# TEXT BLOCK
“This is an effort that requires credible Muslim voices to work effectively “” especially voices of those, like Fadl, born Sayyid Imam al-Sharif, and known as Dr. Fadil, whose story was told recently by Lawrence Wright in the New Yorker. Fadl helped build the Al Qaeda ideology and now repudiates it for its wanton violence.” — James K. Glassman, under secretary of state for public diplomacy and public affairs
Had James K. Glassman read the report on Fadil with attention and understanding, despite Lawrence Wright’s attempts to offer his own pollyannish gloss about What A Falling-Out There Was In The Ranks of Al Qaeda, he would have seen just from the quotes from Fadil offered, that Fadil was not abandoning Jihad. (Does anyone actually read anything with attention, or did he just accept an Executive Summary of the piece, or ignore the quotes and accept Wright’s misunderstanding of the very evidence he, Wright, presented?) Fadil is all for Jihad. He is simply for Jihad conducted by means other than the terrorism favored by Al Qaeda, because that doesn’t work. It simply arouses the Infidels too early. And what’s more, Fadil finds attacks on Muslim rulers, or rulers who call themselves Muslims, also a bad idea, though perhaps he does so because being inside an Egyptian or a Saudi jail, as so many of those former Al Qaeda ideologues or fighters have discovered, naturally leads to such a conclusion.
No, Glassman accepts, and does not offer a hint of questioning, the banal notion that “there is a war within Islam.” No, there isn’t really. There is a “war — or rather a Jihad — against Infidels.” The duty of Jihad is as old as Islam, and is central, not tangential, to Islam. It is the “struggle” or Jihad to press back the boundaries of Dar al-Islam, to remove all obstacles everywhere to the spread, and then to the dominance, of Islam. Being lazy, J. K. Glassman assumes that the means chosen for Jihad — qitaal or combat — by the early Muslims necessarily remains the only means, and therefore the identifying feature, of Jihad. But qitaal or combat is not the only means. A morning spent with Muslim texts, or Muslim sites online, would quickly demonstrate that Muslims have for many decades discussed all the other means of conducting Jihad that now present themselves.

# SUPPLIED DATA
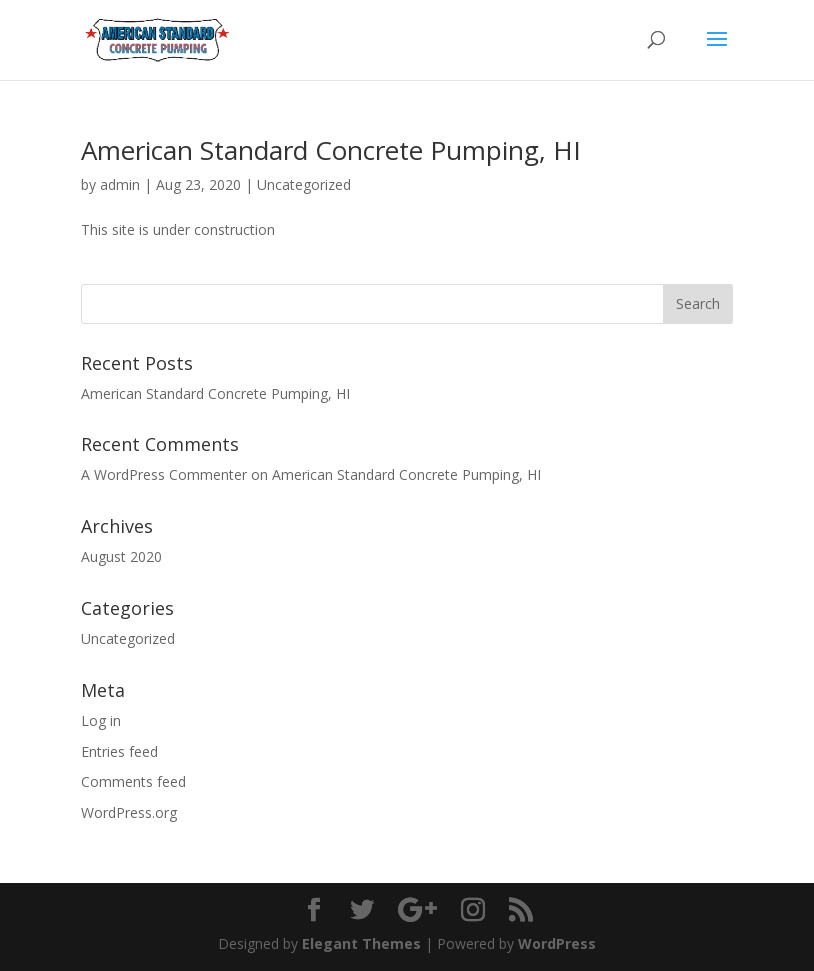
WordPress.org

# TASK INSTRUCTIONS
1. Summarize the passage on Glassman and Fadil in two sentences.
2. Quote the passage on Glassman and Fadil from "No, Glassman accepts, and" up to and including "now present themselves.".
Rely on the passage alone for what comes next; the lines play no part.

# ANSWERS PROVIDED
1. The passage argues that James K. Glassman misread Lawrence Wright's New Yorker report, since the quotes from Fadil show he still supports Jihad and rejects only Al Qaeda's terrorism, because it doesn't work, as well as attacks on Muslim rulers. It also disputes Glassman's notion of "a war within Islam," holding that Jihad against Infidels is central to Islam and that combat is not its only means.

2.
No, Glassman accepts, and does not offer a hint of questioning, the banal notion that “there is a war within Islam.” No, there isn’t really. There is a “war — or rather a Jihad — against Infidels.” The duty of Jihad is as old as Islam, and is central, not tangential, to Islam. It is the “struggle” or Jihad to press back the boundaries of Dar al-Islam, to remove all obstacles everywhere to the spread, and then to the dominance, of Islam. Being lazy, J. K. Glassman assumes that the means chosen for Jihad — qitaal or combat — by the early Muslims necessarily remains the only means, and therefore the identifying feature, of Jihad. But qitaal or combat is not the only means. A morning spent with Muslim texts, or Muslim sites online, would quickly demonstrate that Muslims have for many decades discussed all the other means of conducting Jihad that now present themselves.